The notion that they don’t help is complete nonsense. I actually heard one Dr. say masks can’t possibly work because the virus can fit through the pores of the mask, which is so asinine as to beggar belief. The idea is to block the aerosolized saliva containing the virus. Doctors are discouraging mask use because they:
Fear a shortage of masks for those who urgently need them
Fear a panic from those who don’t get them
Fear the mask will provide a false sense of security leading to the abandonment of other preventative measures. The general public also needs to be informed how to don, wear, remove, and dispose them.
These are all completely valid concerns, but what they are saying simply isn’t true. Having said that I’d take washing my hands and avoiding touching my face any day over a mask.

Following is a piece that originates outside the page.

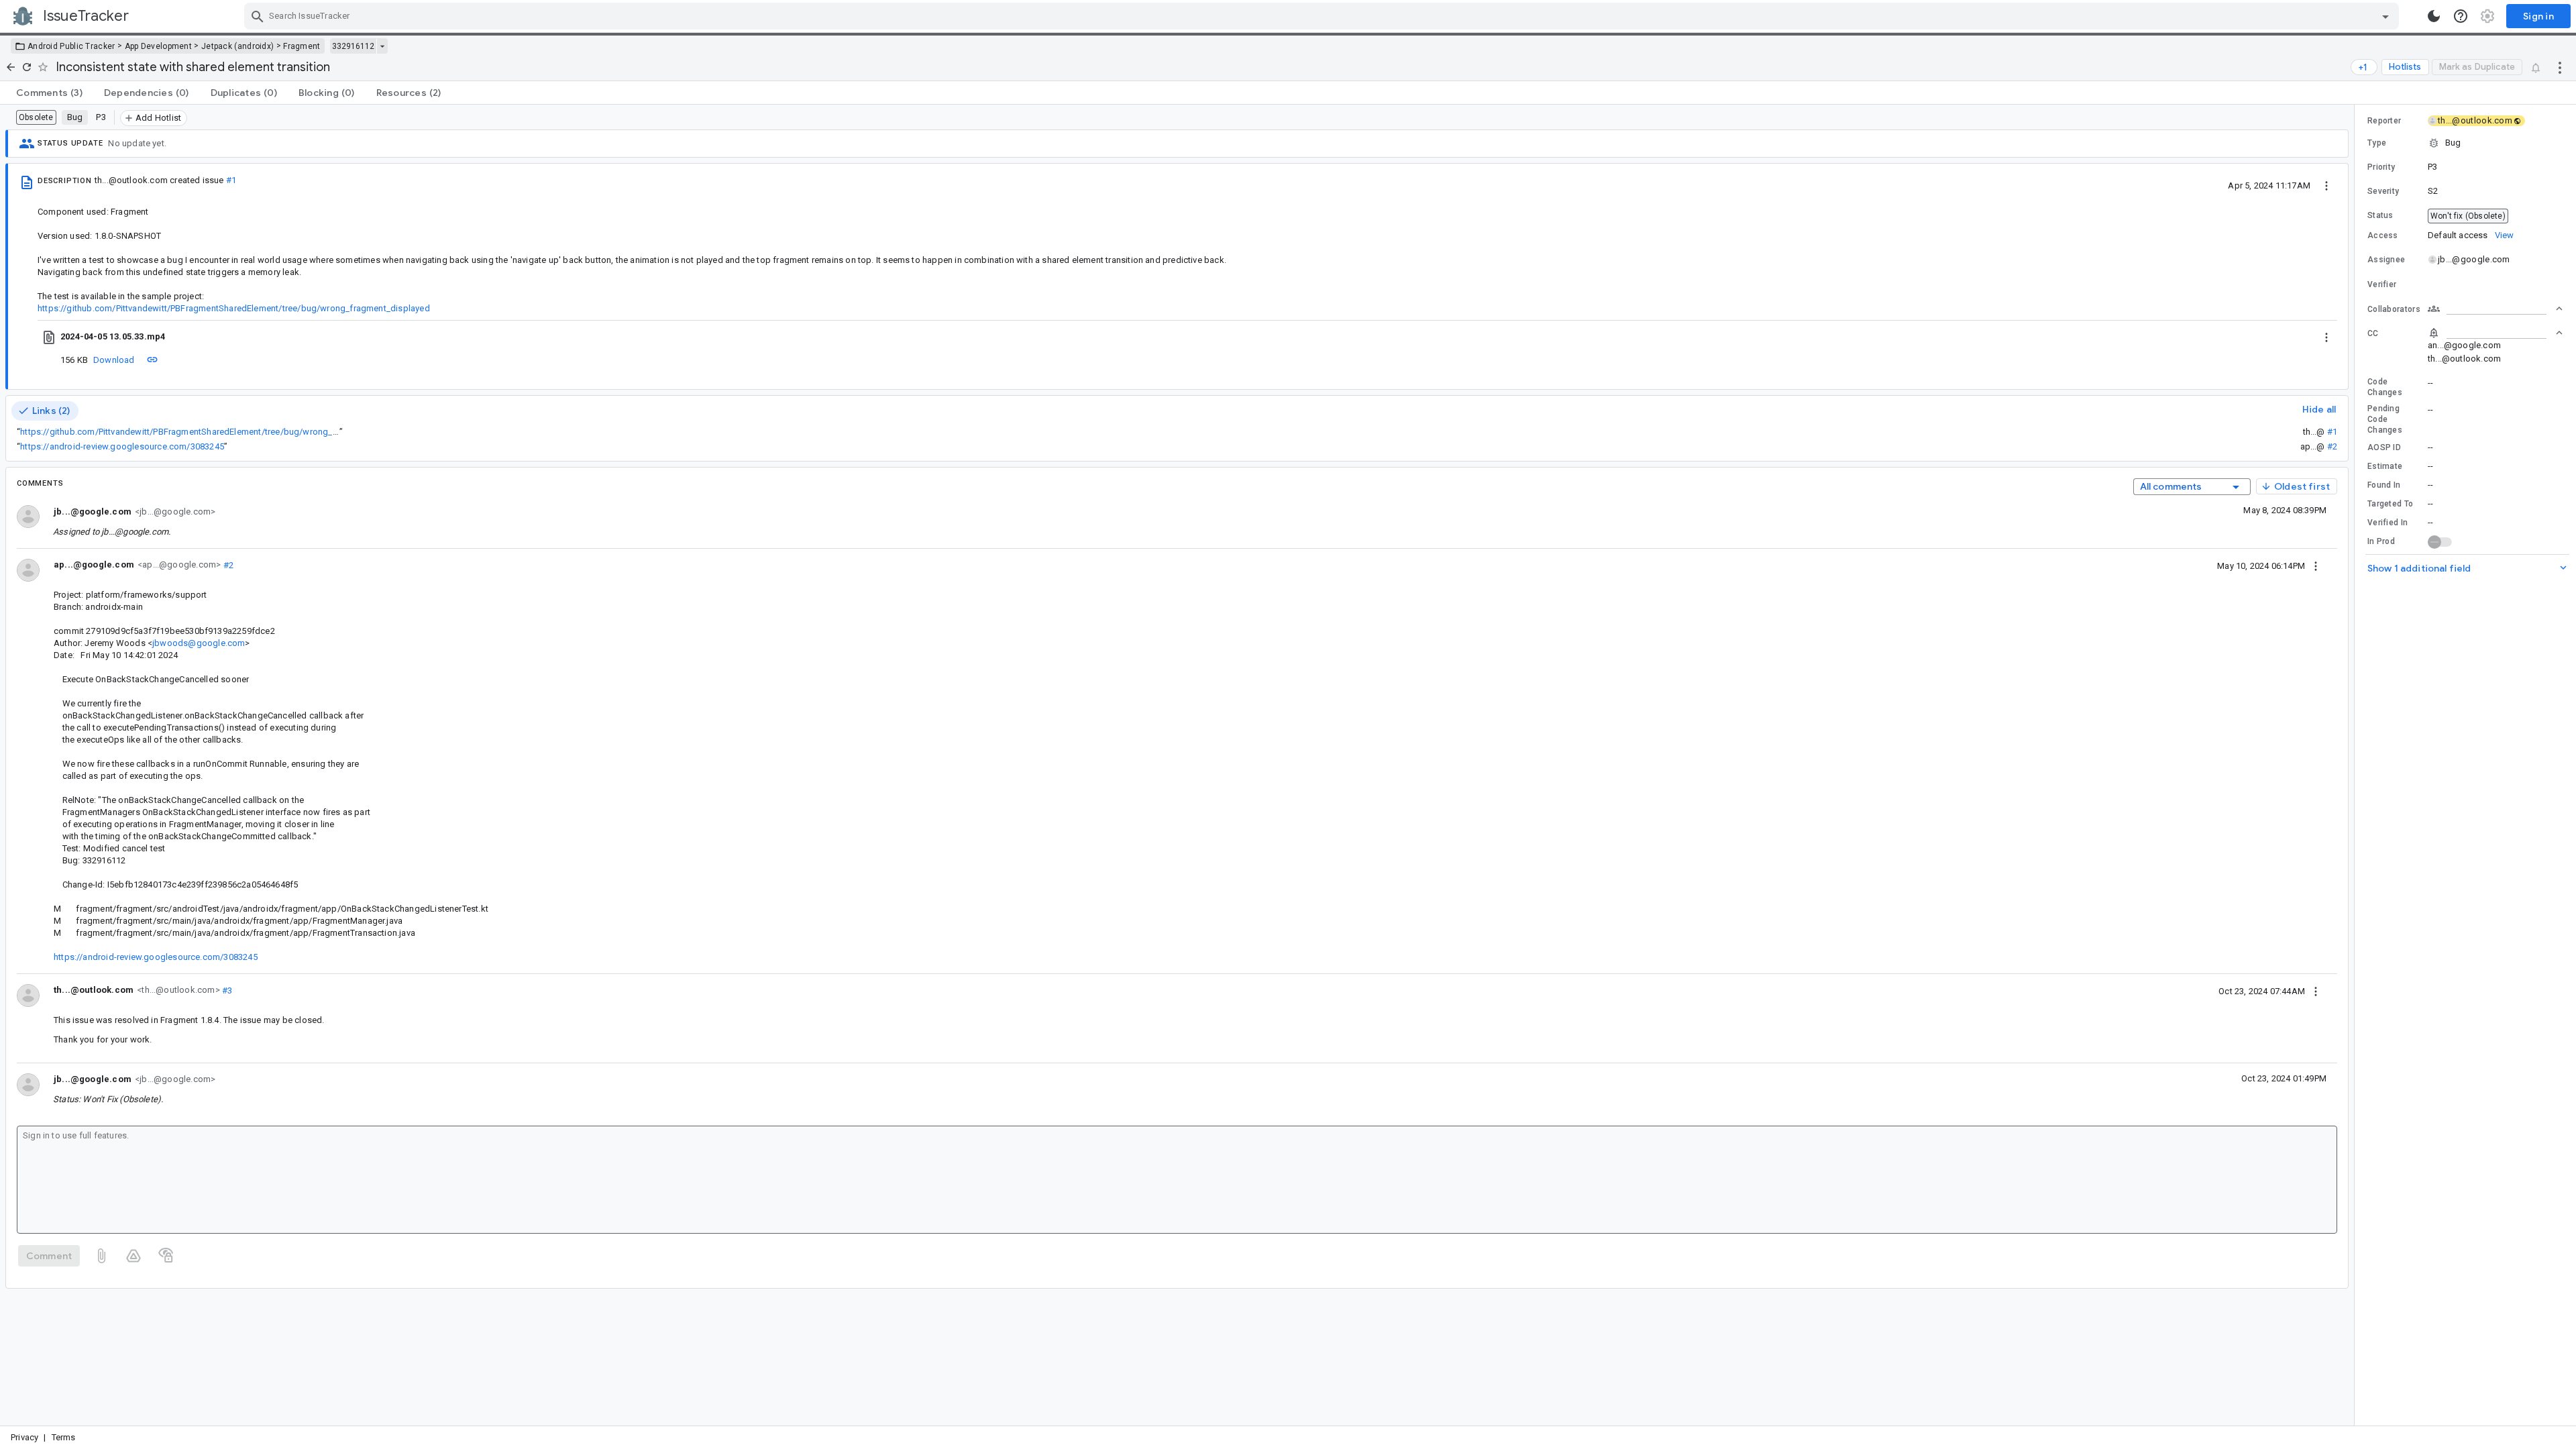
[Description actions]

What’s so asinine about that? Even masks that are PFE/VFE rated, (which aren’t the ones most people are panic buying), will allow viruses smaller than 0.1 microns to pass through. No mask offers or claims 100% filtration efficiency.

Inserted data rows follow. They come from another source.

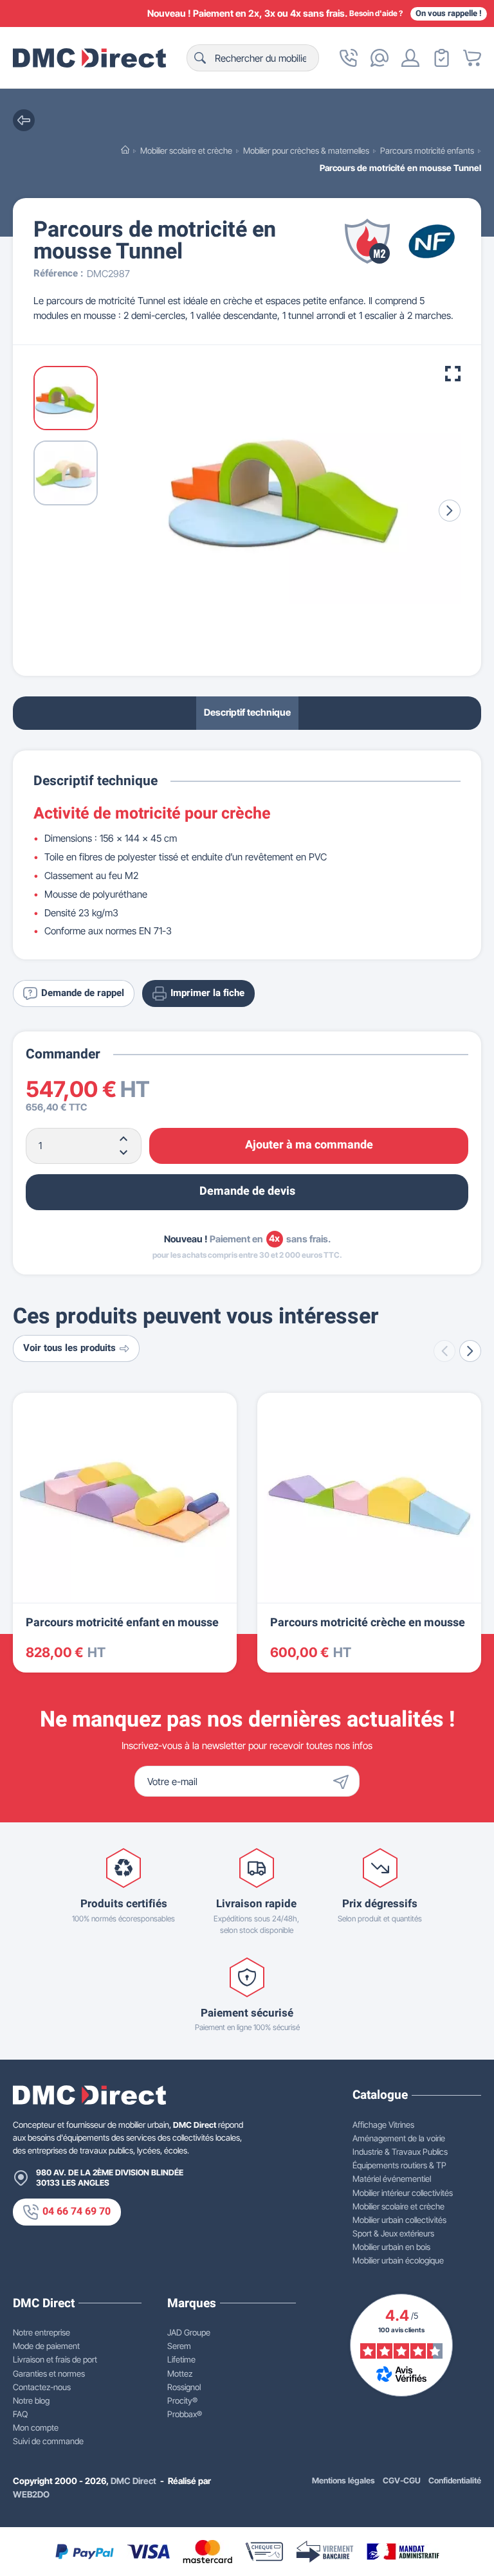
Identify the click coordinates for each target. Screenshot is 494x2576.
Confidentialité (454, 2480)
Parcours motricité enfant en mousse (122, 1622)
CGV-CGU (402, 2480)
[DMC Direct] (89, 58)
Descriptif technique (247, 712)
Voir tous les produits (69, 1348)
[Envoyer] (344, 1781)
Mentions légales (343, 2480)
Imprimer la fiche (207, 993)
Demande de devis (247, 1191)
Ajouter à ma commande (309, 1145)
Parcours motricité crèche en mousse (367, 1622)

It’s asinine because it completely misses the point. Yes, viruses could fit through, but they travel on aerosolized saliva droplets usually larger than .1 microns (97% are <1, but .1 is the outside figure). Saying they are a guarantee is obviously wrong but I’ve seen a few doctors quoted as saying they are ineffective, which is just as clearly not true.
Huh. I’m sure you know more about the subject than I do, but it’s certainly not the statement of a lone “asinine” doctor. Here’s Timothy Brewer a professor of epidemiology and medicine at UCLA’s Fielding School of Public Health and its David Geffen School of Medicine:
I’m kind of thinking with those credentials, he’s not too likely to say asinine things about an epidemic virus.
In other words, Brewer is not affirming the view that “masks can’t possibly work because the virus can fit through the pores of the mask”. He’s saying that, if you are currently uninfected, masks will do little to stop you getting infected, but he’s affirming that they do work for minimising the spread of the infection from those who are infected, which is what they are supposed to do. If you’re infected or think you could be you should wear a mask, and it will make a material difference.
He is talking about the ear loop type of “surgical mask” that does not seal against one’s face. That’s what he means by not tight enough. I’d like to ask those doctors, if you were out in public and someone sneezed directly at your face, would you want to have a mask on, or no mask on?
I’m not saying everyone should be wearing them, but what’s being said about them in the US is disingenuous and inconsistent even with other developed countries.
This is another example for which I think that good evidence is perhaps missing. It is not proved to what extent COVID-19 is spread by droplet emission, and to what is extent it is spread by “lone virus” emission. If it’s spread by droplets from your nose, anything just has to block droplets. If your expired air contains virus particles, virions, from your deep lungs, then masks may not be effective.
I don’t think we know for sure the ratio of infections to causation method.
We can know that droplets directly in the face from a sneeze or cough would definitely do it, so we could look at it as like wearing a helmet when riding a bike; the chance of me falling off my bike today is remote, but the helmet is there if that should happen.
And while surgical mask < N95 mask < mask + enclosing glasses < hazmat suit, that doesn’t make it daft to wear a surgical mask. So it annoys me to hear people making sneering at people wearing surgical masks, especially when it’s the only option for many. (I’m not accusing you at all of this, UDS, just making a wider point).
I think the point is that surgical masks are of more value in limiting transmission by those who are already infected than they are in guarding against infection in those who aren’t.
By all means wear a surgical mask to guard against infection, if it gives you comfort. But understand that it offers relatively little protection, and that frequent washing of your hands with soap and hot water is likely to provide a far greater measure of protection than the mask can.